Notice that Categories and Customers have been used as prefixes to identify what objects the elements belong to. If you look in the Northwind Traders database, you'll see that the field data types and the lengths for character data types match those in the database. The comments that were included in the Northwind Traders database were also used in the schema. You can see that it's fairly easy to convert a database table into a schema.
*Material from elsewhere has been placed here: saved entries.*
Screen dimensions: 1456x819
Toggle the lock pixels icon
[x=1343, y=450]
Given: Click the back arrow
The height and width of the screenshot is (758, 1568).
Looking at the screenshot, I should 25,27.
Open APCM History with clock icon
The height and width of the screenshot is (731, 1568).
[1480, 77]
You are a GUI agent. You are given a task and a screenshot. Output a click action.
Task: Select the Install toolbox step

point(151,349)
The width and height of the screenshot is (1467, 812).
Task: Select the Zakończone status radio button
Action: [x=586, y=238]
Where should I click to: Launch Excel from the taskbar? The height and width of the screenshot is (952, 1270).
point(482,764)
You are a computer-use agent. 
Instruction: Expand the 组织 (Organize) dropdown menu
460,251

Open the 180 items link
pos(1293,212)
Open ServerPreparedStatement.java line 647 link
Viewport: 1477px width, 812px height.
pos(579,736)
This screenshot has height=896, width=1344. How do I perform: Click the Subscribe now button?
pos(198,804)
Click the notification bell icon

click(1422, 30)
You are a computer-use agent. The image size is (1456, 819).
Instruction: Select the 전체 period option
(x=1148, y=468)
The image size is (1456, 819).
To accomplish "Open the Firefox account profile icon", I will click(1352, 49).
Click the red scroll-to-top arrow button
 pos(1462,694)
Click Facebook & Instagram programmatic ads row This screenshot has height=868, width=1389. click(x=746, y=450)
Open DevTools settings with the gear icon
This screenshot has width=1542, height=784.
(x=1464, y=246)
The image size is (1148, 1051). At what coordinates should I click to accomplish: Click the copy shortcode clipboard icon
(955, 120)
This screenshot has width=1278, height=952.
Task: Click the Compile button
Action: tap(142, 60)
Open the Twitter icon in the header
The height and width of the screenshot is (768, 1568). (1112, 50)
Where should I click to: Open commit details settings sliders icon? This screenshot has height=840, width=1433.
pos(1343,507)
Now that we have discussed schemas, we'll need to cover namespaces and schemas. In the following section, we'll examine how to use namespaces in schemas.

Namespaces and Schemas

In Chapter 6, we looked at using namespaces for DTDs. Namespaces can be read and interpreted in well-formed XML documents. Unfortunately, DTDs are not well-formed XML. If you use a namespace in a DTD, the namespace cannot be resolved. Let's look at the following DTD as an example:

  <!DOCTYPE doc [
  <!ELEMENT doc (body)>
  <!ELEMENT body EMPTY>
  <!ATTLIST body bodyText CDATA #REQUIRED>
  <!ELEMENT HTML:body EMPTY>
  <!ATTLIST HTML:body HTML:bodyText CDATA #REQUIRED>
  ]>

A valid usage of this DTD is shown here:

  <doc><body bodyText="Hello, world"/></doc>

The following usage would be invalid, however, because the HTML:body element is not defined as a child element of the doc element:

  <doc><HTML:body bodyText="Hello, world"/></doc>

As far as the DTD is concerned, the HTML:body element and the body element are two completely different elements. A DTD cannot resolve a namespace and break it into its prefix (HTML) and the name (body). So the prefix and the name simply become one word. We want to be able to use namespaces but to be able to separate the prefix from the name. Schemas enable us to do this.